Ma non si può, caro Violante, per venti anni ammettere di aver sbagliato e ora votare per la sua eleggibilità. Quante volte il partito ha detto e ripetuto in questi venti anni che era stato un errore non legiferare sul conflitto di interesse, quante volte il partito ha fatto ammenda ed ora si assume questo errore come fatto giustificativo e addirittura impositivo della sua reiterazione. Sbagliare è umano, ma perservare è diabolico; perseverare poi con dolo in esso è qualcosa che supera ogni limite di decenza politica.

Non si può sbagliare per venti anni, ammettere l’errore e poi continuare a sbagliare.

Per questo la eleggibilità di Berlusconi non è solo la violazione di un principio, ma un errore politico che logora ancora di più il fragile rapporto del partito con la base e pregiudica possibili convergenze con il movimento su queste ed altre tematiche, e in ogni caso rende ancora più difficile una possibile alleanza con questo movimento. Tutto ciò aumenta il grado di inaffidabilità degli elettori verso il PD, dopo essere stati messi ancora una volta di fronte ad una promessa mancata, ad un atto di infedeltà, ad un inganno.

L’espulsione del cavaliere dal Parlamento si può avere anche con la interdizione pubblici uffici.
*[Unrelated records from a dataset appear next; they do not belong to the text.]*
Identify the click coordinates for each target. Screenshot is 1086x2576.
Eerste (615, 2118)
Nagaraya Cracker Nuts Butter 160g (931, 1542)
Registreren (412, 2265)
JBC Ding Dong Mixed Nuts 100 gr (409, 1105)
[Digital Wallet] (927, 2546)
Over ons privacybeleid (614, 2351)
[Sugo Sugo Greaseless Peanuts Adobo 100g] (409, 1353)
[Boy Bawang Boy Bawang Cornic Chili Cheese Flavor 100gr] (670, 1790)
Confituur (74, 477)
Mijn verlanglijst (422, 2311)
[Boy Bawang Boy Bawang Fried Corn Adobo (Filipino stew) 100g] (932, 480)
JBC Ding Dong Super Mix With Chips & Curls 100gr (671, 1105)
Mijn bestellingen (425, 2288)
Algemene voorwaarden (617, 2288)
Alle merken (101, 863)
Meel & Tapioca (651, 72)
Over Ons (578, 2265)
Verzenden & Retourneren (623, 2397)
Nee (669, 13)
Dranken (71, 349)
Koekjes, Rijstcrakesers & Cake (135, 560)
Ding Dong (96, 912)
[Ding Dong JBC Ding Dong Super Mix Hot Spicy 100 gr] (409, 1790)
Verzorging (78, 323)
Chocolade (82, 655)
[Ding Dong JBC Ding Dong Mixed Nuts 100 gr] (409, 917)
Allora menti più raffinate propongono di pronunciarsi per l’eleggibilità e attendere la sentenza della Corte di Cassazione, che conferma la interdizione. Ma non ha senso accostare alla legge del 1957, la sentenza della Corte. Sono cose diverse, giacché la legge si occupa dell’ineleggibilità, la sentenza di incandidabilità, la prima è l’applicazione di una legge, la seconda l’applicazione di una sentenza. La prima accerta l’incompatibilità, la seconda irroga una sanzione e con essa sospende l’elettorato attivo, la prima riguarda questa legislatura la seconda la prossima legislatura.